START STORED DATA
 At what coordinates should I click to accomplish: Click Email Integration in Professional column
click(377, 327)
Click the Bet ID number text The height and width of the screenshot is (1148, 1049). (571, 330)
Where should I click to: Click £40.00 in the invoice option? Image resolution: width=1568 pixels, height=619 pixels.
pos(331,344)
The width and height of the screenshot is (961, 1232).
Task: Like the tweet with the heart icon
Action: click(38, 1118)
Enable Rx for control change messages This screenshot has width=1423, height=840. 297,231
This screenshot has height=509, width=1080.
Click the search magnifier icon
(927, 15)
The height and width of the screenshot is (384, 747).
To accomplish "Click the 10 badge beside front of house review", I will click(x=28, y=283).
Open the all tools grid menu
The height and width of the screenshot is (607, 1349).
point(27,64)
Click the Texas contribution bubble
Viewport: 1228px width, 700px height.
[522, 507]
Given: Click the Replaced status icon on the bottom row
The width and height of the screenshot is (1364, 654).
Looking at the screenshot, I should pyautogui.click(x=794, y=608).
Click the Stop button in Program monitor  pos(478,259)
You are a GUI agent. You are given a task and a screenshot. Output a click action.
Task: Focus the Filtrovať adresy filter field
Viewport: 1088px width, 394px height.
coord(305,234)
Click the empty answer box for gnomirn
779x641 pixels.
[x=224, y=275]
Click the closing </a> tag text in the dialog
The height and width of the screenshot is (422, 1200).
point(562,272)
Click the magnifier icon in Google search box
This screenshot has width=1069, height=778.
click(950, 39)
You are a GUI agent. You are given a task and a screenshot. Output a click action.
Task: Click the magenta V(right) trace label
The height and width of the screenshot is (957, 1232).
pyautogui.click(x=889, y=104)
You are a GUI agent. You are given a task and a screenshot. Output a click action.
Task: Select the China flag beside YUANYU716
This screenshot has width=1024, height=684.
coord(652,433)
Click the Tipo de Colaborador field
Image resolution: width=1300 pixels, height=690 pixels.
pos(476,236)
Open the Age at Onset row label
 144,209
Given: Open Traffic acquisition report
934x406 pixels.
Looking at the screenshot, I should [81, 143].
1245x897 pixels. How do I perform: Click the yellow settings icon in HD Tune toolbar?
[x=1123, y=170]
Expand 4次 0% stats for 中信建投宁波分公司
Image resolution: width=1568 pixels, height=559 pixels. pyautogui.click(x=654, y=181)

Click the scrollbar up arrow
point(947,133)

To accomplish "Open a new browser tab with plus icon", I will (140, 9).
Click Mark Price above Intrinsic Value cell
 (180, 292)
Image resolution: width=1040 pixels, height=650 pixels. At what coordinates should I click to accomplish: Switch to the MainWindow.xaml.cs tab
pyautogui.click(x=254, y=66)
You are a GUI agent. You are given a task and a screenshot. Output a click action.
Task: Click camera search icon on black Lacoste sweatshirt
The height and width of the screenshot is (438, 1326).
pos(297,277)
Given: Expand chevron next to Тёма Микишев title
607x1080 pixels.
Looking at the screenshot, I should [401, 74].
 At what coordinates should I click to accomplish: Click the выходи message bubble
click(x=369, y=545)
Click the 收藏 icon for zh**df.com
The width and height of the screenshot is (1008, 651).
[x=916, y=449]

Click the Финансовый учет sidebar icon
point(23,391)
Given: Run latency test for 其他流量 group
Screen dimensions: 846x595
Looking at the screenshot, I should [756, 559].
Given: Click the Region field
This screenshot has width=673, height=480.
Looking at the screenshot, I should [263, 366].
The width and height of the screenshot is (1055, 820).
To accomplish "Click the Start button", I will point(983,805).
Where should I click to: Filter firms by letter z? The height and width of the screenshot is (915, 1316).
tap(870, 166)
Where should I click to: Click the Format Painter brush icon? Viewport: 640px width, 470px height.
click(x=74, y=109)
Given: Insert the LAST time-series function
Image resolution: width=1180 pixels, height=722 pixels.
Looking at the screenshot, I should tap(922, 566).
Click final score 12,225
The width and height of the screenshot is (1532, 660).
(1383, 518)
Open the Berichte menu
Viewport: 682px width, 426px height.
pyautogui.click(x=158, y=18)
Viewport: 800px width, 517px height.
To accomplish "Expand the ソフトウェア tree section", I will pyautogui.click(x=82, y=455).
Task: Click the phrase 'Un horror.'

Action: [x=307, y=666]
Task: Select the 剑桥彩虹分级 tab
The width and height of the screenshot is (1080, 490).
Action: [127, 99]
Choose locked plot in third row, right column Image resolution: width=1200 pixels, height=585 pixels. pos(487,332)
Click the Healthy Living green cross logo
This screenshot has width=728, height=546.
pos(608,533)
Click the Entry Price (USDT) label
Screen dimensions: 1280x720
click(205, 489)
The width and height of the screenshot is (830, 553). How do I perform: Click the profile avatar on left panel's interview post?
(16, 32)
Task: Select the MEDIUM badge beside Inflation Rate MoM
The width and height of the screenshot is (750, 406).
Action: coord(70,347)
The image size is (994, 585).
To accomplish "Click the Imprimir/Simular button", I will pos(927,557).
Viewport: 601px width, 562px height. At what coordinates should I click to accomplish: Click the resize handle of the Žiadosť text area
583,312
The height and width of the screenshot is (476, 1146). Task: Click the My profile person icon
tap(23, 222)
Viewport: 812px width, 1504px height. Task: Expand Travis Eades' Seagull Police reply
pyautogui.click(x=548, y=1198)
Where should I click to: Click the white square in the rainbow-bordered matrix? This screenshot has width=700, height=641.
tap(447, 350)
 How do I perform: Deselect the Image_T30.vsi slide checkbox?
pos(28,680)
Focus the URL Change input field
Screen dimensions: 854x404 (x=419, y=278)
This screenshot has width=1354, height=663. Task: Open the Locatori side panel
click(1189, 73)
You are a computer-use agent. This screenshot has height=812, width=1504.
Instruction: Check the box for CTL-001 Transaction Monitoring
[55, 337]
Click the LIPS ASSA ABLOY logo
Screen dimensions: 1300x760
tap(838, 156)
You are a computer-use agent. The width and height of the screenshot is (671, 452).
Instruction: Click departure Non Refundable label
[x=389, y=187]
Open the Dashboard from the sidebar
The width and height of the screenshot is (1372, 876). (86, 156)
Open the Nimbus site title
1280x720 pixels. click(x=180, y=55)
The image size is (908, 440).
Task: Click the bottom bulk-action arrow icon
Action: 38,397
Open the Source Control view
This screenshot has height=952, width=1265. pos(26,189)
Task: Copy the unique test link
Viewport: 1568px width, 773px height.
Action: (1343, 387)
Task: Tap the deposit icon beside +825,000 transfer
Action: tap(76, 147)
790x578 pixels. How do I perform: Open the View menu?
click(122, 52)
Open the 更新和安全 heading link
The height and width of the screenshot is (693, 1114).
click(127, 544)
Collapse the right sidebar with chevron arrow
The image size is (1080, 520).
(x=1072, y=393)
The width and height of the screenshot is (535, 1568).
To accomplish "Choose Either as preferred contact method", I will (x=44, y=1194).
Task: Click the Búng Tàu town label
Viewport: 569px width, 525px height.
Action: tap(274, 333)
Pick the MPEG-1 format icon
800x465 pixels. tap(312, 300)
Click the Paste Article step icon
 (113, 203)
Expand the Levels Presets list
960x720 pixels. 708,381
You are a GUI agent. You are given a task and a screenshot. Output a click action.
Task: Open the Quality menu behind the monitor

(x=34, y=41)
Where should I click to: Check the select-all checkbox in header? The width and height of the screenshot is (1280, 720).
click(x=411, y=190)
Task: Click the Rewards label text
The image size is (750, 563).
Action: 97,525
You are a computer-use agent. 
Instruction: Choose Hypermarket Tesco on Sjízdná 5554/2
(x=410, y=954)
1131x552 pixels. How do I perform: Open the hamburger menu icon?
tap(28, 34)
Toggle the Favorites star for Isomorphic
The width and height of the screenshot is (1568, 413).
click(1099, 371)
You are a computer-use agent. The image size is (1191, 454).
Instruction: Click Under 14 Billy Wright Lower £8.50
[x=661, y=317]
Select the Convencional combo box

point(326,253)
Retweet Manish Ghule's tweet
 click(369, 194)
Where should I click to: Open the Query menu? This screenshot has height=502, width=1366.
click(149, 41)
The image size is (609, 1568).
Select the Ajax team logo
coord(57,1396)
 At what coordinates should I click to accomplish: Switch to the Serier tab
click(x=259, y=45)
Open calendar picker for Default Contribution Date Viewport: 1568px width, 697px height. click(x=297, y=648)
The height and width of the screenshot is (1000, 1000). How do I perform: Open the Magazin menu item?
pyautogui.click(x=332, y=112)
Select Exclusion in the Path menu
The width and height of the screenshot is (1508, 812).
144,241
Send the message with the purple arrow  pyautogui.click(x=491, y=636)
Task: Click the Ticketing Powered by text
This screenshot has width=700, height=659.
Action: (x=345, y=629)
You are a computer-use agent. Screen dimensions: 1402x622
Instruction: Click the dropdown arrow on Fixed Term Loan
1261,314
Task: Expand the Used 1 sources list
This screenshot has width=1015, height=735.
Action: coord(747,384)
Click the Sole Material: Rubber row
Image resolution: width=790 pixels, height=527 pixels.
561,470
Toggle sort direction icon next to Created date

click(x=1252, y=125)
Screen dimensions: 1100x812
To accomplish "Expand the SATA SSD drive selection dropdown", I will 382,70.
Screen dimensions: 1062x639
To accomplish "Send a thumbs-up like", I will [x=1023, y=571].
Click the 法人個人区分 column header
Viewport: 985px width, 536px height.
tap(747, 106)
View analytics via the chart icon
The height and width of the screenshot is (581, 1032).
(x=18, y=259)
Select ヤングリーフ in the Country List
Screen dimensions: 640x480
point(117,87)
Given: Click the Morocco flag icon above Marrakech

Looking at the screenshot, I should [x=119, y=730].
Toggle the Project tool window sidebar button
END STORED DATA
• [DESCRIPTION OF THE TASK]:
From the listing above, return every line that carries the string "Send".

• [SOLVED PROBLEM]:
Send the message with the purple arrow  pyautogui.click(x=491, y=636)
To accomplish "Send a thumbs-up like", I will [x=1023, y=571].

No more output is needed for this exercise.